Editorial: Florida's dubious death-penalty record
Published in Op Eds
Edward Zakrzewski II, 60, has spent nearly half of his life on Death Row, where next Thursday he is to be the ninth person executed in 2025, a modern one-year Florida record.
Only Gov. Ron DeSantis, who signed the death warrant, knows why he didn’t select one of the 120 other inmates who have been there longer, or why he doesn’t answer the many religious leaders who regularly plead with him to shut down what is suddenly the nation’s most active death factory.
The Florida Conference of Catholic Bishops asked DeSantis, a Catholic, for a pause and a dialogue toward “a better way to achieve the ends of justice.” “We do have the ability to protect society without killing human beings,” the bishops said.
He has not replied.
At this pace of two executions a month, DeSantis would finish his two terms having carried out 48, the most by any Florida governor since records were kept. If he’s doing it to run for president again, which he hasn’t bothered to deny, it would be revolting.
No sympathy for a killer
This is not to suggest sympathy for Zakrzewski.
He killed his entire family. His crimes were especially horrible. He pleaded guilty to slaughtering his wife Sylvia and their two children in the Panhandle town of Mary Esther in 1994. Court records show that he meant to stop her from divorcing him and taking their two young children to her native Korea.
An Air Force sergeant from Kalamazoo, Mich., Zakrzewski murdered his wife with a crowbar and a machete that he bought that day and then hacked Edward, 7, and Anna, 5, to death, one after the other, after calling them to the bathroom to brush their teeth.
But another macabre aspect to this case is the state’s doing.
Zakrzewski will be at least the 46th inmate Florida has put to death whose jury did not vote unanimously for the death penalty. That practice is allowed in only one other state — Alabama. He would be the first since 1996 for whom so few jurors — seven of twelve — favored execution.
After a jury in Okaloosa County voted 7-5 for two of the deaths and deadlocked 6-6 for Anna’s, the judge decreed death for all three. Even three decades ago, in one of the most conservative counties in Florida, a significant number of jurors did not favor his execution.
Strikingly, Florida law now excludes the death penalty unless at least eight jurors recommend it. Alabama requires at least 10 of 12.
Non-unanimous juries
The Florida Supreme Court, which rejected Zakrzewski’s final appeal, contorts itself to avoid giving prisoners a retroactive break. Divided recommendations were legal in 1996 when he was sentenced. Judges could impose death sentences even when jurors did not vote for them.
In 2016, the U.S. Supreme Court ruled that Florida’s law was unconstitutional for not requiring a unanimous jury vote to find any of the specified aggravating circumstances that justify a death sentence rather than life in prison without parole.
But justices left it to Florida’s Supreme Court to decide whether to make that retroactive to anyone but the prisoner who was appealing, Timothy Lee Hurst, and if so, how far back. It did not require a unanimous vote on the sentence itself.
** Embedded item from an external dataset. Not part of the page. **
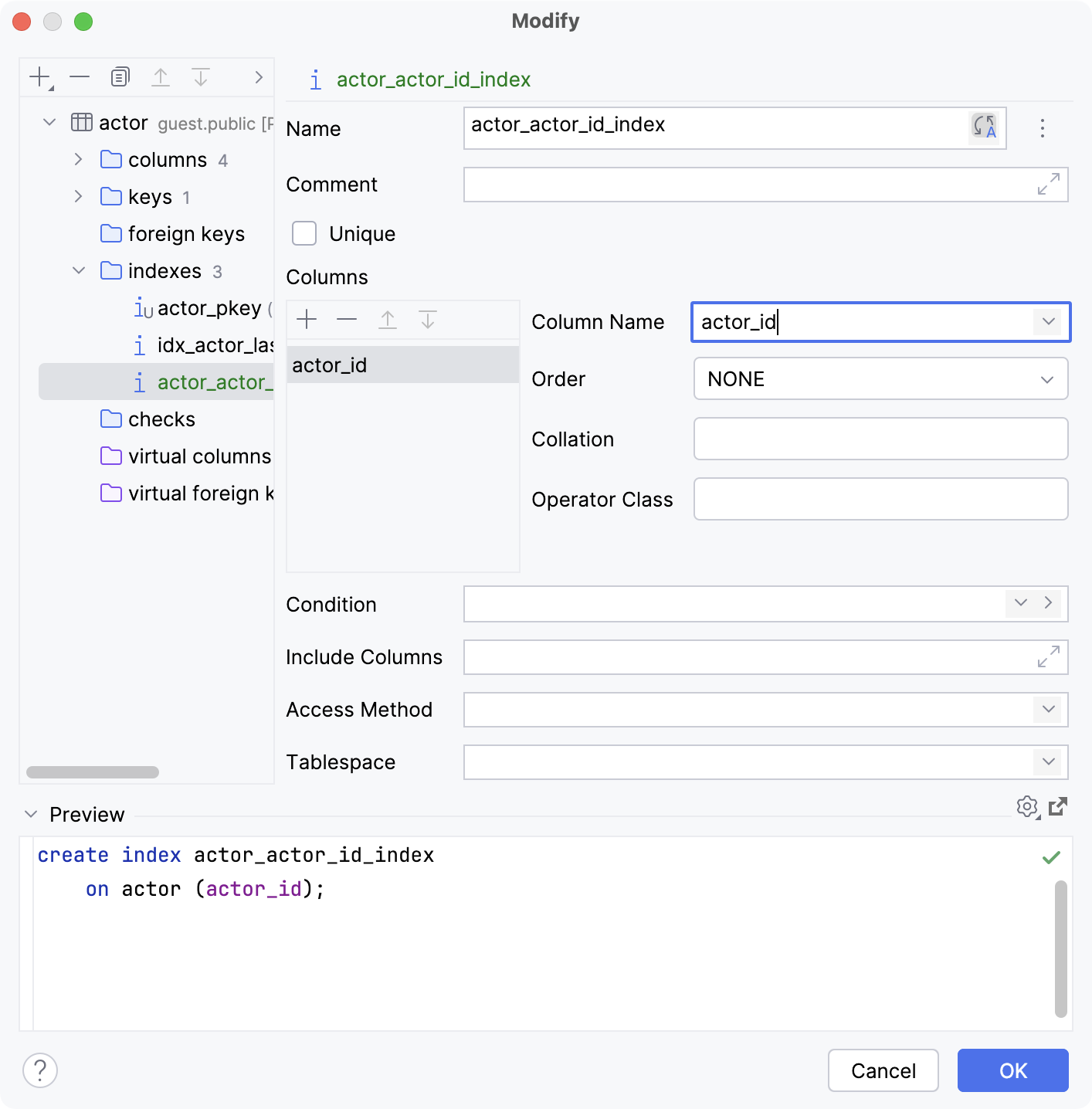Open the Preview settings gear icon
The image size is (1092, 1109).
[x=1027, y=807]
The Florida court contrived a weird and arbitrary compromise, granting new sentencing hearings only to death row prisoners whose sentences were considered final after 2002, when the U.S. court issued a decision that was a precursor to Hurst’s. More than 100 qualified, but more did not.
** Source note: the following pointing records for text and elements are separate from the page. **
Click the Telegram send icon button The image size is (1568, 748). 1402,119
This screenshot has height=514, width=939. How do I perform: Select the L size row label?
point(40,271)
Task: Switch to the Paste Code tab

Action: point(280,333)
Zakrzewski’s sentence became final in 1999, when the U.S. Supreme Court refused to review it.
Eight of 12 in Florida
In 2017, the Florida Supreme Court said any new death sentence would require a unanimous recommendation, but it reversed itself after DeSantis replaced three retiring justices.
In 2023, the Legislature and DeSantis took the court’s hint and provided for as few as eight of 12 jurors to recommend death, the nation’s lowest death penalty jury threshold. That followed the 9-3 split that spared the confessed killer of 17 students and staff at Marjory Stoneman Douglas High School in Parkland.
The strongest argument in Zakrzewski’s final appeal was the contrast between his jury’s votes and present law, but the court dismissed it as “untimely, procedurally barred and meritless.”
Florida kills indiscriminately, unable to distinguish between someone like Zakrzewski and Michael Bell, the last person executed, who received no consideration despite having been brutalized as a teen at Florida’s notorious Dozier School for Boys.
We hold to our view that the death penalty ought to be repealed because it is arbitrary in its application, far costlier to taxpayers than life without parole, and can put innocent people to death with no way to atone for such a ghastly miscarriage of justice.
Thirty people on death row in Florida have been exonerated, far more than any other state. There can be no confidence that innocent people have not been executed. Retired Justice Gerald Kogan, who died in 2021, said he believed there had been three.
Not even its advocates still claim that it’s a deterrent. Florida had already put 33 people to death when Zakrzewski killed his family.